From: Pasha Tatashin <pasha.tatashin@soleen.com>
To: Pratyush Yadav <pratyush@kernel.org>
Cc: Mike Rapoport <rppt@kernel.org>,
Evangelos Petrongonas <epetron@amazon.de>,
Alexander Graf <graf@amazon.com>,
Andrew Morton <akpm@linux-foundation.org>,
Jason Miu <jasonmiu@google.com>,
linux-kernel@vger.kernel.org, kexec@lists.infradead.org,
linux-mm@kvack.org, nh-open-source@amazon.com
Subject: Re: [PATCH] kho: add support for deferred struct page init
Date: Tue, 30 Dec 2025 11:05:05 -0500 [thread overview]
Message-ID: <CA+CK2bDDEZ5a+LJNDVMtKFtQ1D9rP6rJqU064eoru=a9eHpaAQ@mail.gmail.com> (raw)
In-Reply-To: <864ip99f1a.fsf@kernel.org>
On Mon, Dec 29, 2025 at 4:03 PM Pratyush Yadav <pratyush@kernel.org> wrote:
>
> On Tue, Dec 23 2025, Pasha Tatashin wrote:
>
> >> > if (WARN_ON_ONCE(info.magic != KHO_PAGE_MAGIC || info.order > MAX_PAGE_ORDER))
> >> > return NULL;
> >>
> >> See my patch that drops this restriction:
> >> https://lore.kernel.org/linux-mm/20251206230222.853493-2-pratyush@kernel.org/
> >>
> >> I think it was wrong to add it in the first place.
> >
> > Agree, the restriction can be removed. Indeed, it is wrong as it is
> > not enforced during preservation.
> >
> > However, I think we are going to be in a world of pain if we allow
> > preserving memory from different topologies within the same order. In
> > kho_preserve_pages(), we have to check if the first and last page are
> > from the same nid; if not, reduce the order by 1 and repeat until they
> > are. It is just wrong to intermix different memory into the same
> > order, so in addition to removing that restriction, I think we should
> > implement this enforcement.
>
> Sure, makes sense.
>
> >
> > Also, perhaps we should pass the NID in the Jason's radix tree
> > together with the order. We could have a single tree that encodes both
> > order and NID information in the top level, or we can have one tree
> > per NID. It does not really matter to me, but that should help us with
> > faster struct page initialization.
>
> Can we use NIDs in ABI? Do they stay stable across reboots?
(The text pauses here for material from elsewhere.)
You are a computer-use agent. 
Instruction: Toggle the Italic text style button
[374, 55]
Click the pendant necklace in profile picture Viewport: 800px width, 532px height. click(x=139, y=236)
I never
> looked at how NIDs actually get assigned.
>
> Not sure if we should target it for the initial merge of the radix tree,
> but I think this is something we can try to figure out later down the
> line.
>
> >
> >> >> To get the nid, you would need to call early_pfn_to_nid(). This takes a
> >> >> spinlock and searches through all memblock memory regions. I don't think
> >> >> it is too expensive, but it isn't free either. And all this would be
> >> >> done serially. With the zone search, you at least have some room for
> >> >> concurrency.
> >> >>
> >> >> I think either approach only makes a difference when we have a large
> >> >> number of low-order preservations. If we have a handful of high-order
> >> >> preservations, I suppose the overhead of nid search would be negligible.
> >> >
> >> > We should be targeting a situation where the vast majority of the
> >> > preserved memory is HugeTLB, but I am still worried about lower order
> >> > preservation efficiency for IOMMU page tables, etc.
> >>
> >> Yep. Plus we might get VMMs stashing some of their state in a memfd too.
> >
> > Yes, that is true, but hopefully those are tiny compared to everything else.
> >
> >> >> Long term, I think we should hook this into page_alloc_init_late() so
> >> >> that all the KHO pages also get initalized along with all the other
> >> >> pages. This will result in better integration of KHO with rest of MM
> >> >> init, and also have more consistent page restore performance.
> >> >
> >> > But we keep KHO as reserved memory, and hooking it up into
> >> > page_alloc_init_late() would make it very different, since that memory
> >> > is part of the buddy allocator memory...
> >>
> >> The idea I have is to have a separate call in page_alloc_init_late()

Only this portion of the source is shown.